Is anyone else running into this? I've been trying to buy a used pair of Wilson from a couple of dealers in the NY area and from one in the Chicago area- each has a pair I've been interested in yet all are super slow to respond to emails, quote a final number, give a clear number on a trade I have etc. Each have their own wrinkle, high shipping charges, high pick up charges, avoiding doing a set up etc. Super frustrating - I've literally bought a car faster than trying to buy a pair of used speakers. I've thrown in the towel after a month of endless emails and conversations. Weird. I used to run a retail audio chain. We chased every deal, quickly determined if we could do it and made it work- or nicely declined the deal. Is business so good that there's no interest in selling 13k speakers that they're holding in inventory? 

128x128cowan217

Why would a dealer react the way that you say...

A few thoughts come to mind, they are so busy that they couldn't care about their business and particularly new customers like you who they have never dealt with before. The dealer is so flush with cash, that a $13K sale is peanuts to them, as their typical buyer is spending millions of dollars every year...or maybe they are doing the business as a hobby, and the same thing applies with their customer base. Lastly, you are asking for a trade in, which means they have to write an ad and try and sell your traded in gear, that takes some effort. 

I think these guys are doing you a favor with their responses ( or lack thereof)...they are telling you to take your business elsewhere and give it to a much more deserving person. They are also demonstrating to you what their after sale service would like IF you made the mistake of buying from them in the first place. 

@cowan217 which Klipsch would you be trading?  I'm near CHI and the dealer here I'm guessing you are working with might be able to make this work.  I'm intrigued by the heritage lines.  

@ghasley "Buy the new speakers, sell yours on your own."

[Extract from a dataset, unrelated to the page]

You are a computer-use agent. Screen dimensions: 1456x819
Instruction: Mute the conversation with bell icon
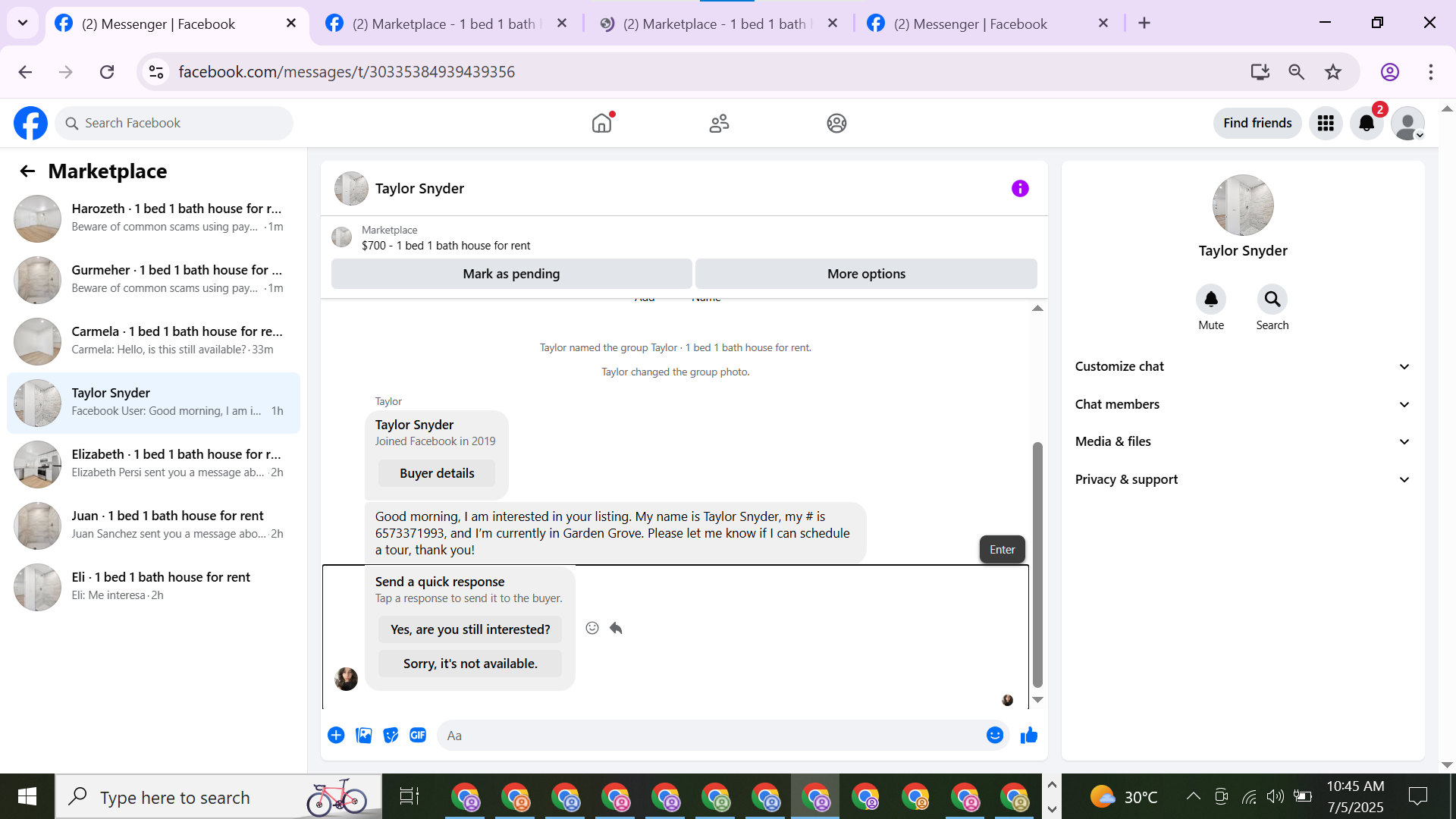click(1211, 300)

Exactly. The dealers are in business to make a profit. That’s how they exist. And, you have to ask yourself what’s in it for them, too. Driving out, sending out two people, doing a Pick-up, returning to the office, unloading, unboxing speakers, checking, testing, any reconditioning, advertising, haggling with tons of new questions on trade-ins dealing with new non-buyer customers, dealing with return policies, all takes valuable time. It’s gotta be worth it for them too. Pre-purchase free advice is not free, actually $100-200/hr+ or more. Time is money. We are lucky to have any audio storefront dealers in business any more. Or, go sell it to TMR Audio, they might buy your stuff. Good Luck.

@decooney well said. In short, it makes no sense to complain about $$ when you are trading something in.